Para a agência, o rebaixamento reflete uma “derrapagem da política fiscal, havendo uma deterioração dos indicadores econômicos do país”. De fato, a meta do superávit primário de 1,9% em 2014 está comprometida. Em fevereiro, por exemplo, o resultado ficou US$ 4 bilhões aquém daquilo que o governo havia previsto, apesar do próprio prometer austeridade.
Os efeitos da medida poderão ser observados já nos próximos dias, com a provável desvalorização do real, porém, os impactos serão amenizados pelo fato do mercado já ter previsto antecipadamente este rebaixamento e incorporado às suas expectativas.
Tal decisão, no entanto, apesar de expressar uma real deterioração de alguns indicadores econômicos internos, deve ser analisada com cautela. O Brasil ainda é um país seguro para investimentos, sendo um dos principais receptores de investimento externo do mundo. No ano passado, mesmo com um superávit primário abaixo do planejando, o Brasil logrou reduzir tanto a dívida bruta (de 58,8% para 57,2% do PIB) como a dívida líquida (de 35,3% para 33,8% do PIB). Apresenta também um montante seguro de reservas internacionais e o nível de emprego não foi afetado ao longo desses anos, diferentemente de países com notas mais altas.
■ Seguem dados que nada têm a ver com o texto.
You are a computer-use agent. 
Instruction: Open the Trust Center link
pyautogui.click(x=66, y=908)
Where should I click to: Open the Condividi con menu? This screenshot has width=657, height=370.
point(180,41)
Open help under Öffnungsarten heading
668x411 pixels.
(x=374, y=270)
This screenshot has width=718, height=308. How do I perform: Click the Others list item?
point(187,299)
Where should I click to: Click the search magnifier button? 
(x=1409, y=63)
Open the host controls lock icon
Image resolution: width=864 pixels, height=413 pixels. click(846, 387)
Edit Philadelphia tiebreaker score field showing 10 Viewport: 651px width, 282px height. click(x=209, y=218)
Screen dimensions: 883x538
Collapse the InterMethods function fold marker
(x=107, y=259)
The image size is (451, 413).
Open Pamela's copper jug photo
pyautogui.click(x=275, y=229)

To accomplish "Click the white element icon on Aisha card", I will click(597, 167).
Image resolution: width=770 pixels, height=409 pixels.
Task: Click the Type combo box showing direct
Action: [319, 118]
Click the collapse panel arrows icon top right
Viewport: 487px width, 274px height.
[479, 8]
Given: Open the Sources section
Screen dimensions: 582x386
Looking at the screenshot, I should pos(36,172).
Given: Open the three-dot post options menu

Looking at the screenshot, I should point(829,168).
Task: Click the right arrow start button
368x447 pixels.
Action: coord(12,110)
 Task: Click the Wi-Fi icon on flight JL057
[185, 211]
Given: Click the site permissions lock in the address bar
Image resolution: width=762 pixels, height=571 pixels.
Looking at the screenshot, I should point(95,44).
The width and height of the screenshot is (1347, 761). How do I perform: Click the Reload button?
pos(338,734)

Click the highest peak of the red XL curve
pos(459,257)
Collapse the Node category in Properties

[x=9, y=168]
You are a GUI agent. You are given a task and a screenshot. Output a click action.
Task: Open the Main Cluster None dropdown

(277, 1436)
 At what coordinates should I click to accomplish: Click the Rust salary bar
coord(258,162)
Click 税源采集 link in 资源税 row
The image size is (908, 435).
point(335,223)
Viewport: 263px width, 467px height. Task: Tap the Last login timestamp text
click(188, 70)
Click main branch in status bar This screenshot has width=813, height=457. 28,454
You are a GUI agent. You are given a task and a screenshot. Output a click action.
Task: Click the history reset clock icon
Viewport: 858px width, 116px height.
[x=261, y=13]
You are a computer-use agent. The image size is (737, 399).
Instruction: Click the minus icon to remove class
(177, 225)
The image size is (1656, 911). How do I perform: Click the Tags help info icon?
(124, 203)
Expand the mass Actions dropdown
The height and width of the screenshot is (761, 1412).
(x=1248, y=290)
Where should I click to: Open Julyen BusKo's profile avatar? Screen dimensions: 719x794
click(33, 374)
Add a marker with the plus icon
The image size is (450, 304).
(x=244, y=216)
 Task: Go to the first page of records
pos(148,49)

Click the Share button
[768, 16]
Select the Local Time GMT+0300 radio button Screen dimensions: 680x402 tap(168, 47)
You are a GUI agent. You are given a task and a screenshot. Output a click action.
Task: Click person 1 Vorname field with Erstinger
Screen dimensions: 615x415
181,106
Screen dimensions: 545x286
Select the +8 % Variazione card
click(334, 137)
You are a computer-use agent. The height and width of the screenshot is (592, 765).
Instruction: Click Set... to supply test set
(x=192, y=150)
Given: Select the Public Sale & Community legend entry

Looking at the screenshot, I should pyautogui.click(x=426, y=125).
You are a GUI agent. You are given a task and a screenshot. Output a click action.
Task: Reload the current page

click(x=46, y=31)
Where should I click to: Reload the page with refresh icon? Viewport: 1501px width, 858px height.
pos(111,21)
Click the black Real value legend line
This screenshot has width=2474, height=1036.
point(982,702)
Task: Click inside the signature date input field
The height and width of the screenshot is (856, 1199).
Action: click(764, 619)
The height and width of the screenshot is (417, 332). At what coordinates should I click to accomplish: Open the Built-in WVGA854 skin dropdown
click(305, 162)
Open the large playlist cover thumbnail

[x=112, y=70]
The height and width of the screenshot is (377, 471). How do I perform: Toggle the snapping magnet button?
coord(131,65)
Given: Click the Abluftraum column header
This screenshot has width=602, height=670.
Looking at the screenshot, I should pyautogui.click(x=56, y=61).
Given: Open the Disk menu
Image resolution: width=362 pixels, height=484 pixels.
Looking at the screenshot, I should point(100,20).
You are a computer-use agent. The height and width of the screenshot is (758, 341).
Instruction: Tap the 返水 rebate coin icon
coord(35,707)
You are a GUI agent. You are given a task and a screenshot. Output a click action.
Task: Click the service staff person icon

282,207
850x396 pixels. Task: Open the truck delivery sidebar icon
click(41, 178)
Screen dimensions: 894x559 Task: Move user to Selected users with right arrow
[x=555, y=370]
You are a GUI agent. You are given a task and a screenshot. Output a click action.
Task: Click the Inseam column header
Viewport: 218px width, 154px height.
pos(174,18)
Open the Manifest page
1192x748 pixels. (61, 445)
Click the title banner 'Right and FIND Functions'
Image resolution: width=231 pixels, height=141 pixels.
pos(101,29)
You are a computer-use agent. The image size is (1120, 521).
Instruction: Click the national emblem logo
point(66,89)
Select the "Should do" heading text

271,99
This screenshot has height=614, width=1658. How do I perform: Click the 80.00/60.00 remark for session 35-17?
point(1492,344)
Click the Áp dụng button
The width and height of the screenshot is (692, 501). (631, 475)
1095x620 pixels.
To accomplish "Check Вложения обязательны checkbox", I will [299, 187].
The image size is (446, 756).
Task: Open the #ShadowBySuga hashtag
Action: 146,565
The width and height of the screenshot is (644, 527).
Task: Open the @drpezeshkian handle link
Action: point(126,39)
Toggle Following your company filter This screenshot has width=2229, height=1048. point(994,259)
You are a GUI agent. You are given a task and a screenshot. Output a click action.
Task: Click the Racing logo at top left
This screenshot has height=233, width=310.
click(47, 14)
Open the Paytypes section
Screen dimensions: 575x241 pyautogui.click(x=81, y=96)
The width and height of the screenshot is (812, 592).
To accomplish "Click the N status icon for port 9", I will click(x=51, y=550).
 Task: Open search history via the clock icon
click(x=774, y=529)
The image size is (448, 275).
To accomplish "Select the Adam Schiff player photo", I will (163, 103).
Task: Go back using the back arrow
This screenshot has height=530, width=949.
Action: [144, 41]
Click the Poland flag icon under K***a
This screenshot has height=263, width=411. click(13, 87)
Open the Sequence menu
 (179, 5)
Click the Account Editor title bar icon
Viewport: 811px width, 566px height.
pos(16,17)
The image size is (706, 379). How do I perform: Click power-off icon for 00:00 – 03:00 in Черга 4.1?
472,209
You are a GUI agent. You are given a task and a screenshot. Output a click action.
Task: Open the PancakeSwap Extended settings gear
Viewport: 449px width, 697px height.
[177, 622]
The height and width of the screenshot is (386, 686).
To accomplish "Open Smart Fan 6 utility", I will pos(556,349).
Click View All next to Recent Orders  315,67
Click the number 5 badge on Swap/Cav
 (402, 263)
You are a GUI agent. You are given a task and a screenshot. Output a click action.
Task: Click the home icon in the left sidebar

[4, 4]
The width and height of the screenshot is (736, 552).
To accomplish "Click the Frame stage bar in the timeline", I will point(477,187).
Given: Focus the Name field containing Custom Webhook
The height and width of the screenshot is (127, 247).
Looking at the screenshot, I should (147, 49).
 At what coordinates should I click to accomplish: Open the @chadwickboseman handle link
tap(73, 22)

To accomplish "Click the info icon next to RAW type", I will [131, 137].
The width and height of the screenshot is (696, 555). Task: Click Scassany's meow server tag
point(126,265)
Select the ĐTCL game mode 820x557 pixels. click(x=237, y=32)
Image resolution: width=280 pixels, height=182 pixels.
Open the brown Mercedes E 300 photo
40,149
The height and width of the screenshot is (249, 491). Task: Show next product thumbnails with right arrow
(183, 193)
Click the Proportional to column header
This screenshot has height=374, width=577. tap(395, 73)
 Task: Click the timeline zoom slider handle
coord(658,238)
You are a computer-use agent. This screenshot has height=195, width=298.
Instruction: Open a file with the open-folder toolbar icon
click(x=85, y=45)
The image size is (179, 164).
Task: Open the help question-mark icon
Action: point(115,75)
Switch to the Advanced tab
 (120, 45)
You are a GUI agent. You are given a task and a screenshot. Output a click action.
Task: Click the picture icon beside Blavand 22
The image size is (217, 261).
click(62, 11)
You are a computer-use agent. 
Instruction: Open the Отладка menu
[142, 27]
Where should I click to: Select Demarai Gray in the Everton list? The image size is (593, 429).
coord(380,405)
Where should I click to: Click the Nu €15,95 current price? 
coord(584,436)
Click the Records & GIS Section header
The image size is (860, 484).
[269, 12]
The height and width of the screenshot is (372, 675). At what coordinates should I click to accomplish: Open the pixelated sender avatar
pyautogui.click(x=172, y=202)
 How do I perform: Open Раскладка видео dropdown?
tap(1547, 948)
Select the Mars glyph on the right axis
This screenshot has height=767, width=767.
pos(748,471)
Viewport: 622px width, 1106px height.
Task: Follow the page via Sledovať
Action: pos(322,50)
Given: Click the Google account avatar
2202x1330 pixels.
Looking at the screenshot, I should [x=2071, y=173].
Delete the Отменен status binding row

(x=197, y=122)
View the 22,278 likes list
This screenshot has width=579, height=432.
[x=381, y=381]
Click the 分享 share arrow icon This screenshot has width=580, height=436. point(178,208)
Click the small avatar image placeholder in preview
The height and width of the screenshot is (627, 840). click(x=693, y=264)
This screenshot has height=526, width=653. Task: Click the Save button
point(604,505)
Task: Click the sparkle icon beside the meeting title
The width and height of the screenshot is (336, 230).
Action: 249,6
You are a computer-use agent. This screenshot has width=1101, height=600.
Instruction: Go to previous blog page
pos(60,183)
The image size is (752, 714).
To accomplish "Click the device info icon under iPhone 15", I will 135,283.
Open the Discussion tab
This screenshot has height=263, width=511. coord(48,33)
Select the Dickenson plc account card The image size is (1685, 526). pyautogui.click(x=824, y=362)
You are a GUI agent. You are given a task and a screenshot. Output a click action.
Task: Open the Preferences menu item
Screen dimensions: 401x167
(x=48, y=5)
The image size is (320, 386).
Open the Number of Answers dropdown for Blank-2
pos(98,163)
O que deve ser tirado deste rebaixamento é a forte necessidade de mudanças estruturais no ambiente de negócios brasileiro. Melhorias urgentes na infraestrutura, reformas tributária, política e trabalhista inadiáveis e redução da burocracia são decisões de política econômica que não podem esperar um novo rebaixamento para se materializarem.